Copyright © 2011 Elsevier Inc. All rights reserved.

Figures

Fig. 1
Fig. 1
Vitamin C acts as a cofactor for prolyl 4-hydroxylase. The starting point for the catalytic cycle is where the co-substrate, α-ketoglutaric acid, coordinates with the enzyme-bound FeII (step 1). Activation of molecular oxygen (2) and subsequent decarboxylation of α-ketoglutaric acid (3) leads to the formation of the highly energetic FeIV=O reagent that hydroxylates proline residues in procollagen (steps 4 and 5, inner catalytic cycle) [217-219]. If decarboxylation of α-ketoglutaric acid and subsequent formation of the FeIV=O species takes place in the absence of a substrate molecule (proline residue), the FeIV=O species will oxidize a molecule of ascorbic acid in order to regain activity (steps 6 and 7, outer cycle).
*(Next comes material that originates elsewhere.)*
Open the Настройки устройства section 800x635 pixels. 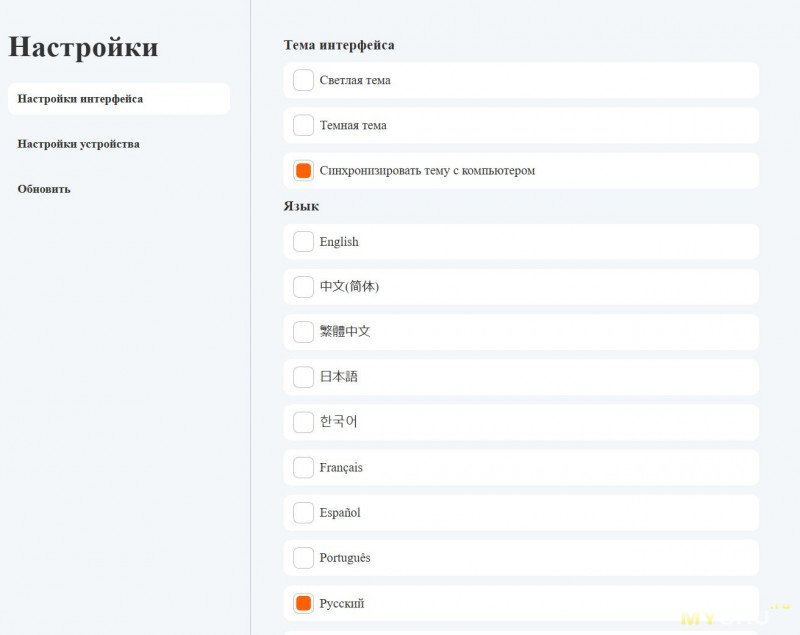(78, 144)
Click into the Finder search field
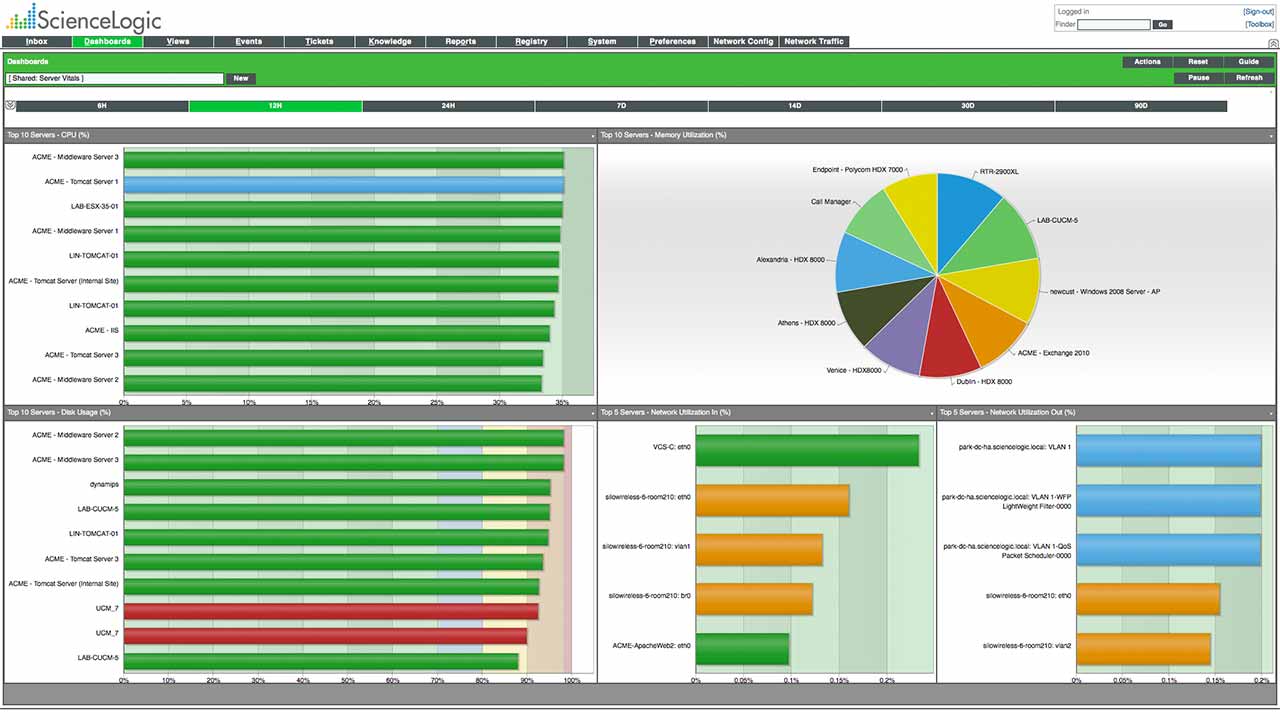Screen dimensions: 1280x720 click(x=1114, y=24)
Thus, ascorbic acid is consumed stoichiometrically in the uncoupled reaction but is not consumed when substrate is available for oxidation. The iron is bound to prolyl 4-hydroxylase through interactions with amino acid residues, His 412, Asp414, and His 483 [10]. The co-substrate, α-ketoglutaric acid, binds to the enzyme-bound iron through two coordination sites as shown. These coordination sites can be occupied by ascorbate upon departure of succinate from the FeIV=O species in the uncoupled reaction (outer cycle).
Fig. 2
Fig. 2
Antioxidant effects of vitamins C and E on lipid peroxidation (LPO). The LPO chain reaction can be initiated by many radical species (indicated by R•) and converts LH into LOO•, which attacks another LH generating L• (paths 1 and 2, dotted oval). Ascorbic acid may scavenge the initiating radical species R• and reduce the tocopheroxyl radical, generating the ascorbyl radical, which can be reduced by glutathione dependent enzymes. Key to reaction steps: 1, initiating event; 2, radical propagation reaction; 3, termination of the radical reaction by tocopherol (TocH); 4, dismutation of ascorbyl radicals (Asc•–); 5, reduction of dehydroascorbate (DHAsc) by GSH-dependent dehydroascorbate reductase; 6, GSH peroxidase (GPx); 7, further oxygenation and non-enzymatic cleavage of carbon-carbon bonds yields 4-hydroperoxy-2(E)-nonenal (HPNE); 8, reduction yields 4-hydroxy-2(E)-nonenal (HNE).
Fig. 3
Fig. 3
Proposed mechanism of NO biosynthesis by NOS, a heme-containing flavo-enzyme (adapted from [109]). In the first reaction, arginine is hydroxylated to form Nω-hydroxyarginine, which is oxidatively converted in the second reaction into NO and citrulline. The oxygen in both reactions originates from a heme FeIV=O species, which is formed by oxygenation of heme-FeII, acceptance of an electron from tetrahydrobiopterin (BH4), protonation and loss of a water molecule (steps 1-4; in step 5, the FeIV-oxo complex arises from the FeV-oxo complex by electron transfer from a ligand nitrogen atom to iron. NO is released in the second reaction via an intermediate FeIII-NO complex. The resulting heme-FeIII species is reduced back to heme-FeII by the flavoprotein domain (step 6). In endothelial NOS, the heme-iron is bound to Cys184 of the enzyme [220].
Fig. 4
Fig. 4
Michael adduction of acrolein with ascorbate and subsequent metabolism of the acrolein– ascorbate adduct in cultured human THP-1 monocytes.
Fig. 5
Fig. 5
Antioxidant effect of vitamin E. α-Tocopherol reacts with a lipid hydroperoxyl (LOO•) radical. The resultant tocopheryl radical is resonance stabilized, does not react with oxygen (unlike L• radicals) and it can be converted back to α-tocopherol by ascorbate.